Like her, it stood in defiance, albeit briefly.

 

But it was in defiance of “Fearless Girl’s” powerful stance for women’s equality in the corporate world that a pissing dog statue stood with one leg lifted to urinate on her.

 

Angry that the “Fearless Girl” is a semi-permanent sculpture-in-residence to stare down the famous Wall Street bull in the Financial District, New York sculptor Alex Gardega fought back by placing a work of his own at her feet on Monday for about three hours.

 

Gardega intentionally made his misshapen dog sculpture “crappy” to “downgrade” “Fearless Girl,” he told the New York Post, “exactly how the girl is a downgrade to the bull.” Some outlets report the statue is called the “Pissing Pug,” while others call it “Sketchy Dog.”

 

The girl, Gardega said, “has nothing to do with feminism, and it is disrespect to the artist that made the bull,” he said.

 

Countless city officials, both male and female, disagree and extended the “Fearless Girl” installation through February 2018 back in March, just weeks after she was put up to commemorate International Women’s Day.

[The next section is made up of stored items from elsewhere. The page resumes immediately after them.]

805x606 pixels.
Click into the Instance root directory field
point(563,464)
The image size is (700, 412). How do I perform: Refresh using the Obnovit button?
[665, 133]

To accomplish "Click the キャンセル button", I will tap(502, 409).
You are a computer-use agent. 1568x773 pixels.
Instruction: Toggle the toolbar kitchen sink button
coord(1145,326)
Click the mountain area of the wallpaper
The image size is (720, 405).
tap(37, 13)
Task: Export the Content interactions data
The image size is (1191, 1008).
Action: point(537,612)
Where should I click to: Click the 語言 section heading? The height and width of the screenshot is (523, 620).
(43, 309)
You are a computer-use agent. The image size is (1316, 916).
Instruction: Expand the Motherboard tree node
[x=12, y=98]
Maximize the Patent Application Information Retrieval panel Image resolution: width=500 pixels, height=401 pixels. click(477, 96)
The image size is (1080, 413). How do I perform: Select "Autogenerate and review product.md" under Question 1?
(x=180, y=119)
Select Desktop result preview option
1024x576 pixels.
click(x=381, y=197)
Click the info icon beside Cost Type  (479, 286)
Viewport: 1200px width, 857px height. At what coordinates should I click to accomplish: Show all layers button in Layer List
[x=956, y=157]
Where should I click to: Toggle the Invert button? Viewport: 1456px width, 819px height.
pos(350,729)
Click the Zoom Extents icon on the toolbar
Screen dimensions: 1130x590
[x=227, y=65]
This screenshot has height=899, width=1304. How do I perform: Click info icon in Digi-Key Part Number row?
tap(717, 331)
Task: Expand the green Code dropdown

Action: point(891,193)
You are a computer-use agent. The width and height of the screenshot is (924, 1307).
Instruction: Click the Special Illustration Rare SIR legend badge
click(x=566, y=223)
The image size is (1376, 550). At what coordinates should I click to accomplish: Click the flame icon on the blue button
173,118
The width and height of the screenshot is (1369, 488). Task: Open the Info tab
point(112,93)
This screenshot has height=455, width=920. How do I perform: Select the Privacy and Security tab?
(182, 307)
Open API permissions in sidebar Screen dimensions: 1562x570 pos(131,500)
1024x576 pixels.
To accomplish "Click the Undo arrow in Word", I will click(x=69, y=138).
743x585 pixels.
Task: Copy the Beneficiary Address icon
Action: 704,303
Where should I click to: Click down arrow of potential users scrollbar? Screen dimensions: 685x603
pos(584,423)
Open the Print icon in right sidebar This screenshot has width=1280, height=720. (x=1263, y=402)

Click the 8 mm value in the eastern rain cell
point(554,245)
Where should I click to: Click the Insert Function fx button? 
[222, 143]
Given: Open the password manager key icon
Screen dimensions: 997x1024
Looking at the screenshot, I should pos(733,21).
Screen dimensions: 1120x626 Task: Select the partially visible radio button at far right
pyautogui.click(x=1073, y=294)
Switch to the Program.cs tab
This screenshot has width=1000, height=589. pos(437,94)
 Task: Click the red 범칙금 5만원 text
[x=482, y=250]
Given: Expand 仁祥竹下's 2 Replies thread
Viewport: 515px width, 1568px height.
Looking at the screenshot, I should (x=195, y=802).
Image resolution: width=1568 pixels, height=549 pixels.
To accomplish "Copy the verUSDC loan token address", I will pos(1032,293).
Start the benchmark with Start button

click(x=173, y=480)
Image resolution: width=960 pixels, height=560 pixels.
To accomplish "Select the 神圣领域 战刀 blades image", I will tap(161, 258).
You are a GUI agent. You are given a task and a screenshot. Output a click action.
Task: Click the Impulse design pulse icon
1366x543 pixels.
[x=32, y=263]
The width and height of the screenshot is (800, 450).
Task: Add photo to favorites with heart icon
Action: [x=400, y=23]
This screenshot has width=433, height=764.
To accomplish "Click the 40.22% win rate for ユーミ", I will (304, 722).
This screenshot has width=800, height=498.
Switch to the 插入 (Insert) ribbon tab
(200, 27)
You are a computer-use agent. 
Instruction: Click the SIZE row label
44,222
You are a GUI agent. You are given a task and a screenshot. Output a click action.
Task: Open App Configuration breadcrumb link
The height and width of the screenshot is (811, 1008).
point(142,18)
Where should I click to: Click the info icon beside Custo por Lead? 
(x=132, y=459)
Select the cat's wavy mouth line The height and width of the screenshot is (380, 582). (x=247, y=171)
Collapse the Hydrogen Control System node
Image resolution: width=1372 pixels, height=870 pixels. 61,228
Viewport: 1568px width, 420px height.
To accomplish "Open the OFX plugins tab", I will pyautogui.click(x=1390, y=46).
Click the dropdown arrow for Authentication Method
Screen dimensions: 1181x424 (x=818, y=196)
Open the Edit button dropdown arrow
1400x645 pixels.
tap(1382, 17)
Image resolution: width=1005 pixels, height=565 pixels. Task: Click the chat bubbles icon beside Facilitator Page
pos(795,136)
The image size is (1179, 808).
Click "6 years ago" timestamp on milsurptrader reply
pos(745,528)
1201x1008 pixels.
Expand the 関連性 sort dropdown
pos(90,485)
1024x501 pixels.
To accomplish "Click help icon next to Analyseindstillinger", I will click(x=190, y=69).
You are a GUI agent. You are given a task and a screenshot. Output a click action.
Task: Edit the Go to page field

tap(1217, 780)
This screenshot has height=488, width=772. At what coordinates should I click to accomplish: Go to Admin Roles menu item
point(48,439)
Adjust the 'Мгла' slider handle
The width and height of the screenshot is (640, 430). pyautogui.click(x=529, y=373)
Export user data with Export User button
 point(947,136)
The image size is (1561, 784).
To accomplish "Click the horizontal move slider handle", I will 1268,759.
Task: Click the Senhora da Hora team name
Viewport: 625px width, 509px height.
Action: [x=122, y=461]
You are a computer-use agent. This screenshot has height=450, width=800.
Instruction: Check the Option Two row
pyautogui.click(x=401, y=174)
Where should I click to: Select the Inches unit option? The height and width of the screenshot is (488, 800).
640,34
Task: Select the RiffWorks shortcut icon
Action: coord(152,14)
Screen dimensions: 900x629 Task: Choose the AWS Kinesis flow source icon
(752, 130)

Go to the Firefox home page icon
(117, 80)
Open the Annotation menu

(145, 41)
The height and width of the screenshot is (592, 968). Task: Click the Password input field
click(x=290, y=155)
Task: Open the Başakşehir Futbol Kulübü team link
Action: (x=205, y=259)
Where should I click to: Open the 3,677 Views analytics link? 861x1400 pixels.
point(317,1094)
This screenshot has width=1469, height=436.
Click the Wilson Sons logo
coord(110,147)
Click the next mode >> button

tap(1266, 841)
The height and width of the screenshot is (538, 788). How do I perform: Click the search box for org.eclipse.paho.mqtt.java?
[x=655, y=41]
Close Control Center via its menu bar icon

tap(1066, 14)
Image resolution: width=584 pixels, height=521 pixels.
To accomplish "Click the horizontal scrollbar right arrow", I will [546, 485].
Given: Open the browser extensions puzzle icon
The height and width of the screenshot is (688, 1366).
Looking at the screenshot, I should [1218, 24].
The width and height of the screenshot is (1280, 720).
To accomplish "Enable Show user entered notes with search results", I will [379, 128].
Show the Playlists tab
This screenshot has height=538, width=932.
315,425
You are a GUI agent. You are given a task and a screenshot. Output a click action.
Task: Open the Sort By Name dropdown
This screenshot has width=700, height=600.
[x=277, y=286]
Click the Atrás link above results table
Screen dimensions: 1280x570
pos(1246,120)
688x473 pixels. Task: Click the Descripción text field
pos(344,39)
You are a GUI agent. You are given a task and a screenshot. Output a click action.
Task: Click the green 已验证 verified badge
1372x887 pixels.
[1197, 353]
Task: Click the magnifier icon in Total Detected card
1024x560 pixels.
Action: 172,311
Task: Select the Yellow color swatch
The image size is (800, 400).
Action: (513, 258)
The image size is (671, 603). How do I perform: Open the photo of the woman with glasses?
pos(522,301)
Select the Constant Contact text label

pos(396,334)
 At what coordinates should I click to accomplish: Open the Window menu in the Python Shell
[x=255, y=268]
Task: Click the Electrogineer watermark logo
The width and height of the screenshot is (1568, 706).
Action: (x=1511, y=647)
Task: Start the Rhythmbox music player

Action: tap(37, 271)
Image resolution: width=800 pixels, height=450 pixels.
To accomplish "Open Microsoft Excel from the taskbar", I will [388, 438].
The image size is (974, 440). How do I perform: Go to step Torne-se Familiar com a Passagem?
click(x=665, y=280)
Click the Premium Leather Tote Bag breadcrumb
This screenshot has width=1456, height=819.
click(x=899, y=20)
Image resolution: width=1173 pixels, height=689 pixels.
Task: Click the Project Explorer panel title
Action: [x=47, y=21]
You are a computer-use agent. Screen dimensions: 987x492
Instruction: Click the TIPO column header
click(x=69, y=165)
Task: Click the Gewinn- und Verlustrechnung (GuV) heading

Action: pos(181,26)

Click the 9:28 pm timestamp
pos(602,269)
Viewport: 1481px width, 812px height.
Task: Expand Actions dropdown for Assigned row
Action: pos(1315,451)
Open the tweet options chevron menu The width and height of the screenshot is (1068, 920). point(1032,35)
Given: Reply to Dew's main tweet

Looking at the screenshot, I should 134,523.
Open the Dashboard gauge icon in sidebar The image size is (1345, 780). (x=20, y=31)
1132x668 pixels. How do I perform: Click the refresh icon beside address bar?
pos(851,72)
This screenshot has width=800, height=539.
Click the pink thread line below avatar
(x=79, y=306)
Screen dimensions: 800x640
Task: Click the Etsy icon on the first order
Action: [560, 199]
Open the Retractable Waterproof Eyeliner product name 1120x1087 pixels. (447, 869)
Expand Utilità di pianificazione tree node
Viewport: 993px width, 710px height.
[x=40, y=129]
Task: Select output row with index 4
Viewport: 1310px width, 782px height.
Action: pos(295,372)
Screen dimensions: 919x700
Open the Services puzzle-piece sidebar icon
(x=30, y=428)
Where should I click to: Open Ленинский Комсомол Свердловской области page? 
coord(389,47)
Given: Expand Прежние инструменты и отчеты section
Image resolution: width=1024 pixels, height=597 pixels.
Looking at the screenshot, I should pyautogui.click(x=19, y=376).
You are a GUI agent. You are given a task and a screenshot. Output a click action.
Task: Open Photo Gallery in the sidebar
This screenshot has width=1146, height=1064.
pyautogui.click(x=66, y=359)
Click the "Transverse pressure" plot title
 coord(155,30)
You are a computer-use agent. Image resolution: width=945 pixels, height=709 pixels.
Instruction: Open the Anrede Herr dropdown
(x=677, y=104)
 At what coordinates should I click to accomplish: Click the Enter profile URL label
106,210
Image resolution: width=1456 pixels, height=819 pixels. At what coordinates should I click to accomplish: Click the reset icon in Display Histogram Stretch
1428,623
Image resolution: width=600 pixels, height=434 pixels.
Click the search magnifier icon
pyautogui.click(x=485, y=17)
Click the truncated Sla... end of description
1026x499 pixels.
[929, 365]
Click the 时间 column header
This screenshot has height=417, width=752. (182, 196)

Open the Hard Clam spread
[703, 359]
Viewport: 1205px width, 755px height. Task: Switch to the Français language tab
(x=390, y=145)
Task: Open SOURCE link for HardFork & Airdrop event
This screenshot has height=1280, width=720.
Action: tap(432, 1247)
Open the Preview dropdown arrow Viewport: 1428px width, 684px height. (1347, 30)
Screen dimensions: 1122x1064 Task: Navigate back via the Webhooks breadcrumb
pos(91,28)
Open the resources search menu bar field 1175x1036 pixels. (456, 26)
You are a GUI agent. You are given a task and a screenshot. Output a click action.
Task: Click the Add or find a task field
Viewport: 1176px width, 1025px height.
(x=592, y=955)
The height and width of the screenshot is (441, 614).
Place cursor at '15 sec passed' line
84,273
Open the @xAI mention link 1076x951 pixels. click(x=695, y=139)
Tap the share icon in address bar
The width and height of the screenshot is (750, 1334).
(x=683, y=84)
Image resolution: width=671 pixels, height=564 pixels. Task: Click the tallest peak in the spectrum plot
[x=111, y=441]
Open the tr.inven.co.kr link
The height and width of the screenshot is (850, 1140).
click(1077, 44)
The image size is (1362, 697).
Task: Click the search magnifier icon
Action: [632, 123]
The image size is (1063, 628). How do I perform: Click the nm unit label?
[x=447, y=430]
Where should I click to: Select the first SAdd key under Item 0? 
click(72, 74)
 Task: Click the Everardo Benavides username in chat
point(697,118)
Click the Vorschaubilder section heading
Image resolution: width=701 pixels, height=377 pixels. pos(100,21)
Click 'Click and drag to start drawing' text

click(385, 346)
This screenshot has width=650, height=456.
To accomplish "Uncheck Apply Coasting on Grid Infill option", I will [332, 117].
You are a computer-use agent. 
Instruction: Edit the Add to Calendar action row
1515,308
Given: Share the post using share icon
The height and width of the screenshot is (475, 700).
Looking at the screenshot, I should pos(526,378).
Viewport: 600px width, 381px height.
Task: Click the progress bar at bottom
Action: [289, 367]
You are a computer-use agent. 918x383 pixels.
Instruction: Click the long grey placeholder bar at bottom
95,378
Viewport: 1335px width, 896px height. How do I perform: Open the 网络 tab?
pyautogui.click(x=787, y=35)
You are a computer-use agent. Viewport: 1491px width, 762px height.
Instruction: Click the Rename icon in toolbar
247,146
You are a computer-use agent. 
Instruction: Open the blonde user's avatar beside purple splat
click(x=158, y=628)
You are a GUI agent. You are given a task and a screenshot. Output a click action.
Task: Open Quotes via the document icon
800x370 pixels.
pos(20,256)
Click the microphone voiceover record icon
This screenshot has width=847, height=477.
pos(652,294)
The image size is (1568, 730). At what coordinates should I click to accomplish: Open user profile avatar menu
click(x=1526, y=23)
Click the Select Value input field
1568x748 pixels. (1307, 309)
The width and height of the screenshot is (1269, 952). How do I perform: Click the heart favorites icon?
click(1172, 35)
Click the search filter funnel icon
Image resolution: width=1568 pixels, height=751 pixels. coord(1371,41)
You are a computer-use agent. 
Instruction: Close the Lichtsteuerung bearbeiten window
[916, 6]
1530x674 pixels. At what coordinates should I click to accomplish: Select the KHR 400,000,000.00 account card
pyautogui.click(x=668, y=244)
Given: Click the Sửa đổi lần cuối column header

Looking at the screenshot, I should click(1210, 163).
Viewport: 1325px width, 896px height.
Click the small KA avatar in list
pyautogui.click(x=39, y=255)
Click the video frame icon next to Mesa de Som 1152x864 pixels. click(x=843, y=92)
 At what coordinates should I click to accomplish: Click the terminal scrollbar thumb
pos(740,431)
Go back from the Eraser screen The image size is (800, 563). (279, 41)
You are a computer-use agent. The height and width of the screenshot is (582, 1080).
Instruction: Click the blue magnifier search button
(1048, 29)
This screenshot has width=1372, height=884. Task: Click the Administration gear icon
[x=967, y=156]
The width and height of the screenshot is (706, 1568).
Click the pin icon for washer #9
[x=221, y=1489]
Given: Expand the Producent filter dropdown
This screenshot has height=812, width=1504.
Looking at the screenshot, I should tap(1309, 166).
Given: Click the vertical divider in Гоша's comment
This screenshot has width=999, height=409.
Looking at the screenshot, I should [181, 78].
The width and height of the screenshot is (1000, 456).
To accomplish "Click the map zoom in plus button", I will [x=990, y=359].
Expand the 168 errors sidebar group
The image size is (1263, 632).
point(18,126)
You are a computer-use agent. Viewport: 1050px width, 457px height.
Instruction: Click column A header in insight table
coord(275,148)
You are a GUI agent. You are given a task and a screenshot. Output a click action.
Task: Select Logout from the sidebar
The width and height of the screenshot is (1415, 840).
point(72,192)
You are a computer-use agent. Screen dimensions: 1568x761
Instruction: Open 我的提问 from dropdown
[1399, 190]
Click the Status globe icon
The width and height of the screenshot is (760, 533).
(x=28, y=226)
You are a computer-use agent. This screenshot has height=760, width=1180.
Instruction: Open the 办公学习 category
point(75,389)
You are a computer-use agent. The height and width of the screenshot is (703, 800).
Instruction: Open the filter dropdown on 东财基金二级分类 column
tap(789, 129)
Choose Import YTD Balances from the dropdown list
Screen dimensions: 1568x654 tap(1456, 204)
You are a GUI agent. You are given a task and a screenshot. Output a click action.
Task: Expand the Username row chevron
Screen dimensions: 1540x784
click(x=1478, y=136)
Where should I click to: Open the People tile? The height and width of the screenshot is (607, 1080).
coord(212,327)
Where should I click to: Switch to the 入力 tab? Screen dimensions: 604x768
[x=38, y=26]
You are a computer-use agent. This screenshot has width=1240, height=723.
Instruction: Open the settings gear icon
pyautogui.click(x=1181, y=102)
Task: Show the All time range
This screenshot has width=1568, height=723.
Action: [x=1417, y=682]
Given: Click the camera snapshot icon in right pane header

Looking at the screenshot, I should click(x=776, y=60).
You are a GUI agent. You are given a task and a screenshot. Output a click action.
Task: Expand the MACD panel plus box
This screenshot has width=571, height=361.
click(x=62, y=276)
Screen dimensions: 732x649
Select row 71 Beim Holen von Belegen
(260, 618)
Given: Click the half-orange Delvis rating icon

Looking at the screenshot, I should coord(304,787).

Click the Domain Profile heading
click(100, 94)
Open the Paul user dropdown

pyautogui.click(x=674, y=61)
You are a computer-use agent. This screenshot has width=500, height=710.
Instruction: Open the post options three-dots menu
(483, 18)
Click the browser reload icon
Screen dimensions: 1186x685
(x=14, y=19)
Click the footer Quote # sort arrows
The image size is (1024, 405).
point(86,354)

"I have been profoundly struck by what this statue means to girls and women," Mayor Bill de Blasio said when the extension was announced, adding that she “spoke to the moment and history" of women’s empowerment now more than ever as women’s rights feel threatened.  

Despite her empowering message for women, Arturo Di Modica, sculptor of the “Charging Bull” the “Fearless Girl” stares down, is suing State Street Global Advisors, the Boston-based financial company that commissioned the statue from Kristen Visbal, for trademark and copyright infringement.

While State Street did not comment on the dog sculpture, a spokesperson did tell Metro that it continues "to be grateful to the countless people around the world who continue to responded so enthusiastically to what the 'Fearless Girl' represents — the power and potential of having more women in leadership. 'Fearless Girl' was created to stand as a reminder that having more women in leadership positions positively contributes to overall performance and strengthens our economy."

But Gardega said their sculpture has a different meaning.

"'Fearless Girl' was not made by some individual artist making a statement," Gardega told NBC News. "It was made by a billion dollar financial firm trying to promote an index fund. It is advertising/promotion in the guise of art. That was my only point."